Хильда с улыбкой махала в окно, пока Морган не скрылась из глаз в конце Прайори-гроув. Потом вернулась в спальню, села к зеркалу. Если она все же выкрасит волосы, не потускнеют ли они? Как ни крути, а выкраситься — значит распрощаться с молодостью. Под глазами сегодня опять залегли тени. Сама она еще видит лицо таким, как в юности: свежим, задорным, прелестным — но видит ли это еще хоть кто-то? А Морган сияет, хотя в ее оживлении есть и что-то болезненное. Надо было, наверно, настойчивее расспросить ее о Джулиусе.
Хильда прошлась расческой по своим длинным темным с проседью локонам, и они снова легли на место красивыми волнами. Затем чуть попудрила нос и слегка подкрасила губы. Помада сделала лицо старше. Надо, наверно, попробовать другой оттенок. Сколько же лет назад она в последний раз думала о косметике? Перспектива беседы с Таллисом не радовала. Это была идея Руперта. Он всегда беспокоится о других, чувствует личную ответственность за их благополучие, и ему всегда хочется ясности. Мужчинам часто этого хочется.
С каждой минутой Хильда расстраивалась все больше. Ей не нравилось настроение Морган, и, хоть она и сказала, что никогда никого не судит, легкомысленное поведение сестры было ей неприятно.

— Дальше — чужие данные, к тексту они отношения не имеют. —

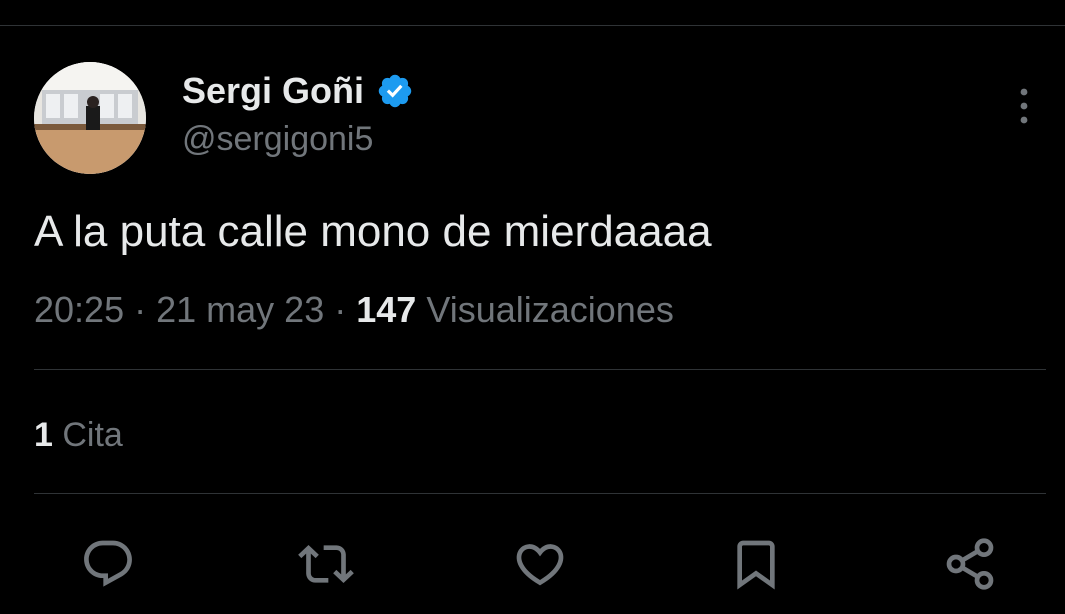 The width and height of the screenshot is (1065, 614). I want to click on bookmark-icon, so click(756, 565).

Хильда не сомневалась, что все дальнейшие заигрывания с Джулиусом приведут только к ухудшению этой болезненной ситуации. К самому Джулиусу она тоже переменилась, и предложение Руперта, чтобы теперь, когда Морган выехала, они как-нибудь пригласили его пообедать, было встречено ею более чем прохладно. Жалость к Таллису делалась все пронзительнее, и постепенно становилось ясно, что ее обостренное восприятие происходящего отчасти связано с чувством своей вины. Нужно было скрывать, что брак Морган принес ей разочарование. А она вместо этого помогала выработке презрительного отношения к Таллису. Хильда рассчитывала, что Руперт, который, как говорили, презирал Таллиса за его нерешительность и разболтанность, не станет говорить с ним тоном обвинителя. Это было бы неуместно. Им следует просить прощения у Таллиса.